When I was a girl in the 1960s and 70s I was very, very lucky. My parents had two daughters and no sons. Though female, we were expected to go to college and be able to support ourselves when we got out, preferably in a profession. Whenever we started lessons or a project or joined a club, we were expected to do our best for the duration and to finish what we started. We were told to stand up for ourselves, and especially for the kids around us they described as “the underdog”- -ones without friends who became targets for bullies.
Sure, we were also expected to conduct ourselves like ladies, especially if someone were watching. We both knew how to cook and my sister learned how to sew. We were no different from any other kids when it came to keeping our rooms clean, a parental dictate answered with whining, moaning and the dragging of fast-growing feet. Learning how to sail was a family requirement. Though brotherless, we had a basketball hoop on the side of the house.

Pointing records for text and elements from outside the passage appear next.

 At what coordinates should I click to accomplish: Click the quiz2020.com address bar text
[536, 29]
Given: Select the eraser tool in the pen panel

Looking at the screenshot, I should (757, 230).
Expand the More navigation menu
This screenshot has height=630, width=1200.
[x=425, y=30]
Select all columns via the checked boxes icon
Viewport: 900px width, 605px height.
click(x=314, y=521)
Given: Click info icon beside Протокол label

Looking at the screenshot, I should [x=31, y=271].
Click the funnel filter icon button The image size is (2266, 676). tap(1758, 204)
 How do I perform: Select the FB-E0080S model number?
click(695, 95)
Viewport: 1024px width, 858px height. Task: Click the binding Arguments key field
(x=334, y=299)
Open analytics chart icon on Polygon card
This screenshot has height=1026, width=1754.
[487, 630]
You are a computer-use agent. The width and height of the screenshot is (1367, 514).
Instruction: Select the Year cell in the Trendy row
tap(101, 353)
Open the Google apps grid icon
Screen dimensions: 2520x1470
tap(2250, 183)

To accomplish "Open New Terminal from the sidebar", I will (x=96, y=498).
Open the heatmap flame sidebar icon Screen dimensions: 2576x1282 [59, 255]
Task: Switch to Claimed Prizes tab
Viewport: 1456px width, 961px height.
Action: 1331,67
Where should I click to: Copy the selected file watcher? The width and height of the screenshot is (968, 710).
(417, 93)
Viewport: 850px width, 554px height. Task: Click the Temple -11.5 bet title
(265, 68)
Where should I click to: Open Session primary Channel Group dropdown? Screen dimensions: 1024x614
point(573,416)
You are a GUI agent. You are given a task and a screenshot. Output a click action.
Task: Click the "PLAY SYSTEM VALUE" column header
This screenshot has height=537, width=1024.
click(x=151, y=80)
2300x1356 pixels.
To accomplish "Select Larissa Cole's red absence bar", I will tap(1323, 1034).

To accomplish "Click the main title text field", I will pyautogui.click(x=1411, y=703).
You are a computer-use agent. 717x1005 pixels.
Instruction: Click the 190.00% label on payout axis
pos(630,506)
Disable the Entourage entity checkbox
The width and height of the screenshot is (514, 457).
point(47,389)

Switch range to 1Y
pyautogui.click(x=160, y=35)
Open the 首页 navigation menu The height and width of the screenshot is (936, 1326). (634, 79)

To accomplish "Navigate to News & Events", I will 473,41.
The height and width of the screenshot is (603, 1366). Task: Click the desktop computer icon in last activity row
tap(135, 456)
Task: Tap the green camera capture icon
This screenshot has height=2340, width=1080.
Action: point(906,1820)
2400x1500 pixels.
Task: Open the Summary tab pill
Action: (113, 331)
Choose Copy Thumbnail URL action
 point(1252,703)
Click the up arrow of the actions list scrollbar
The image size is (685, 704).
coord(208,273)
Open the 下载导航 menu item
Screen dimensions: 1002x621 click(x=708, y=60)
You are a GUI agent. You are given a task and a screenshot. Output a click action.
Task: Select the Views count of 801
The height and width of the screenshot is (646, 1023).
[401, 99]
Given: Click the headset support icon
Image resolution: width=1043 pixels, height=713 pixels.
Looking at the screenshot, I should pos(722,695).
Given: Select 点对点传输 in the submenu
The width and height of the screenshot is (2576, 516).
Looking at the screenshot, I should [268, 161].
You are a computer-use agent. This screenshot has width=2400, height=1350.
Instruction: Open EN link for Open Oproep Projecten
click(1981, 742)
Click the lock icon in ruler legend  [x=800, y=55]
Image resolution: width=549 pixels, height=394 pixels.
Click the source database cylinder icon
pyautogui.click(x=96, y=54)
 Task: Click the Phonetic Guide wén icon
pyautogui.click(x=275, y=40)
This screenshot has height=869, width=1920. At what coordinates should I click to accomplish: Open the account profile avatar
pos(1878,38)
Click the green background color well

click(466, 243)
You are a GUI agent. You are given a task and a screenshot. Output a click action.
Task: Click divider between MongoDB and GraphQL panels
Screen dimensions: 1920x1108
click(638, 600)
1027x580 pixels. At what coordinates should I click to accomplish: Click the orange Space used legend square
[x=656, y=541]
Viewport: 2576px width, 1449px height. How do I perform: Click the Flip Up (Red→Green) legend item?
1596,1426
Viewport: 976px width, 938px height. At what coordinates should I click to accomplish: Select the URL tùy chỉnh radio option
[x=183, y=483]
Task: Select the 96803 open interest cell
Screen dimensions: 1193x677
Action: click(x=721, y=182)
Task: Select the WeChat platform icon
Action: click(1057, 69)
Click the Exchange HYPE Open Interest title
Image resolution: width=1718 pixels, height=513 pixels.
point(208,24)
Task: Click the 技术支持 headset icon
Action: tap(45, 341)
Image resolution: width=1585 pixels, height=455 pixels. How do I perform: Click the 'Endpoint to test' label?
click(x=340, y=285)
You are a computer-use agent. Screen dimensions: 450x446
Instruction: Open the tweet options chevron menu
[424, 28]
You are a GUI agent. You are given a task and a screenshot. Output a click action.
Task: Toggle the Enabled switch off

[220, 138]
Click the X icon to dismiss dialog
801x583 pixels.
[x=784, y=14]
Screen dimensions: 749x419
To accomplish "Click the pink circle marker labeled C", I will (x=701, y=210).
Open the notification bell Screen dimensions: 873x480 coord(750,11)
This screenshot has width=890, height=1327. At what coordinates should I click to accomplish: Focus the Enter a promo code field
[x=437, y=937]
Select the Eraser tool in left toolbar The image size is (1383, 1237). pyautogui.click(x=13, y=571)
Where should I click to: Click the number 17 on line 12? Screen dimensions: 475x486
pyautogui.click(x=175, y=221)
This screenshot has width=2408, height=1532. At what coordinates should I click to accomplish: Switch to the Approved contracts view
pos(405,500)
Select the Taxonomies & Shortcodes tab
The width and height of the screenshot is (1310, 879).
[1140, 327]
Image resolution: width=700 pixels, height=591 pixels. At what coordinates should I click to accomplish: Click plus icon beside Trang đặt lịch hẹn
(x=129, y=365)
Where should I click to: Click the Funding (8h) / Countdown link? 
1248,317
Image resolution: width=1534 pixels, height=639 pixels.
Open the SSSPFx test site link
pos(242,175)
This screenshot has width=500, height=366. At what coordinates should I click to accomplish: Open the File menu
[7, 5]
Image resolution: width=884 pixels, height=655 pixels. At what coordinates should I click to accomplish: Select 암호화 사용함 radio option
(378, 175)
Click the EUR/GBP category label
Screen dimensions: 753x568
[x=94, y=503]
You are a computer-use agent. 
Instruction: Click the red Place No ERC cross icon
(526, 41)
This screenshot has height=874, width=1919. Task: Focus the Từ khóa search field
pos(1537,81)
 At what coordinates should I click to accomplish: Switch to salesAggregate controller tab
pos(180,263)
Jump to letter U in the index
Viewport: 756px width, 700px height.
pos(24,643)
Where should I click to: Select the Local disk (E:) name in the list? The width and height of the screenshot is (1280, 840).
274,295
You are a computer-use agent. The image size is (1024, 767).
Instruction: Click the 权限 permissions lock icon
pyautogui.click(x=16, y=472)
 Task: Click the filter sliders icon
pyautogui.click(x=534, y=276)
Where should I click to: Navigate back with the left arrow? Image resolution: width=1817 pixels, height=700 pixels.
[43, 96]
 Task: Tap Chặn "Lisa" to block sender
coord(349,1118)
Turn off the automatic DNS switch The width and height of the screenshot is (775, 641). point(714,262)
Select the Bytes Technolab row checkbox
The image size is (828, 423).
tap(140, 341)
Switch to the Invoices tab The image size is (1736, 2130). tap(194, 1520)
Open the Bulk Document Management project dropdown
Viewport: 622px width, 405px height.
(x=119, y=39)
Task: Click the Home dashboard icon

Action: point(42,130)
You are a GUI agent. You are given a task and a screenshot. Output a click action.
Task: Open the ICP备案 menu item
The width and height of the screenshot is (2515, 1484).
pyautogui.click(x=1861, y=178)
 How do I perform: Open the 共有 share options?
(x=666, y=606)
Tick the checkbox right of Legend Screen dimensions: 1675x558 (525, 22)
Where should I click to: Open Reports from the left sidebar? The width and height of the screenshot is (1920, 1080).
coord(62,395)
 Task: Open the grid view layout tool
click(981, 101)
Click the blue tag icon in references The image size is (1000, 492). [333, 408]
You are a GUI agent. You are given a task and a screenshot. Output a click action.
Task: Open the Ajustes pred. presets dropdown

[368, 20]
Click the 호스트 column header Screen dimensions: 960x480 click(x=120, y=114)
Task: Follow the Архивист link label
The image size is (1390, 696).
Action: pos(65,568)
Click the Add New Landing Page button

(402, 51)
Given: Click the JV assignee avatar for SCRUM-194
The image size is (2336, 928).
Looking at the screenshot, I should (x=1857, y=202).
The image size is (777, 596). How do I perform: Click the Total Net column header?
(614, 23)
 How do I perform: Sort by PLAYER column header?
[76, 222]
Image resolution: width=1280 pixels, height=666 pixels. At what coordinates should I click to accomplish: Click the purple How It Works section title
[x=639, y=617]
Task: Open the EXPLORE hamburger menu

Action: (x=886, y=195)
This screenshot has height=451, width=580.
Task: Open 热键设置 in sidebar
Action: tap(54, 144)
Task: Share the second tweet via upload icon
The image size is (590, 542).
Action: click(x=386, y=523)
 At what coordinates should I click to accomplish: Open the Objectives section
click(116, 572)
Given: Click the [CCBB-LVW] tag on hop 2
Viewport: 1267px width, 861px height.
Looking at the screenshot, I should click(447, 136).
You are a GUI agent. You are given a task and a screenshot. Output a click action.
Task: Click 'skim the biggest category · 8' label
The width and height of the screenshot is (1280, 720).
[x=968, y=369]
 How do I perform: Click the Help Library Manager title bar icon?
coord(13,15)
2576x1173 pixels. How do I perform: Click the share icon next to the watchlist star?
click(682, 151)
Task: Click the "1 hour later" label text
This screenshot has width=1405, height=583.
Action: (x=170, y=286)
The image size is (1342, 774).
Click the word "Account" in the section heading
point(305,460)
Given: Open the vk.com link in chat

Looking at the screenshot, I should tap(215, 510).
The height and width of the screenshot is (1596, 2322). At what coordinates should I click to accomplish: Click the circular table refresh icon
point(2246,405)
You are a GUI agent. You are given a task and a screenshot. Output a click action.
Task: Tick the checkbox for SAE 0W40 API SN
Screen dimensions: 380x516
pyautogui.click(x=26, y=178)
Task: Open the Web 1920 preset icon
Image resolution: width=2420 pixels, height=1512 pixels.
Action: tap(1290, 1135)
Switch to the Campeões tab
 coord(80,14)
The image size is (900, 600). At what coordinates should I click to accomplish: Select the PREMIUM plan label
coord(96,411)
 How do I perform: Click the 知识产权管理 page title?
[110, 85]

My point? My sister and I did both “girl” things and “boy” things without being required to draw lines between them. She became a teacher. I became an accountant (and, eventually, a bunch of other stuff).
Decades ago, at the height of my accountancy phase, my then-husband brought home a couple of guys for a beer after work. I’d never met these men before so we all shared a little bit about ourselves. One of the men asked where I worked.
“Seattle Times, payroll department supervisor.”
He didn’t seem to like my answer. When he found out I’d graduated from University of Washington School of Business Administration he opined that college was wasted on women and not needed for the kind of work “they” did. He, himself, was a warehouse man. To his credit, my then-husband, who was glad I had a career-track job, shot me an apologetic glance and changed the subject.
It was not the first time I’d felt the brunt of sexism regarding my education and profession. At my previous job, accounting manager for Associated Catholic Cemeteries of the Archdiocese of Seattle, one of my female co-workers told me the day I started that she believed they shouldn’t have hired me- -management jobs should go to men with families to support. Had she known I only made a couple thousand more dollars a year than she did, maybe she would have revised her opinion.
Girls and women, disparaged by men and sometimes women for coloring outside the lines of tradition. It’s an old story and, unfortunately, new installments are written every day. I was reminded of this by a radio piece about girls and confidence. Apparently girls get shut down from pursuing traditionally male activities as early as age eight. This includes fairly simple stuff, like raising your hand when the teacher asks a question. Girls, more than boys, are expected to be perfect in all things, including appearance. Therefore, after a certain age (12? 13? 14?) girls are less likely to take risks and try something new: if they’re not perfect, they are failures.
News flash: Girls (and women) are not required to be perfect! Girls can make as many mistakes as boys, and learn from their mistakes. Girls do not have to apologize for being in the limelight any more than boys do. There is room for both.
Remember the 1985 film Desperately Seeking Susan (directed by Susan Seidelman and starring Rosanna Arquette and Madonna)? I saw that movie when it was new, on a date with a fellow I’d been seeing for a couple of months. The movie upset him terribly. The reason? He thought the movie was a put-down to men because the stars were female.
Say WHAT? It was our last date.
Encouraging girls to be more confident is not a put-down to boys. It’s a means of building a society that looks at what people can do, not what assortment of X and Y chromosomes they have. A lack of confidence opens a roadway to fear and manipulation, regardless of gender. We are all entitled to pursue our dreams, take risks, make mistakes and find our place in the world.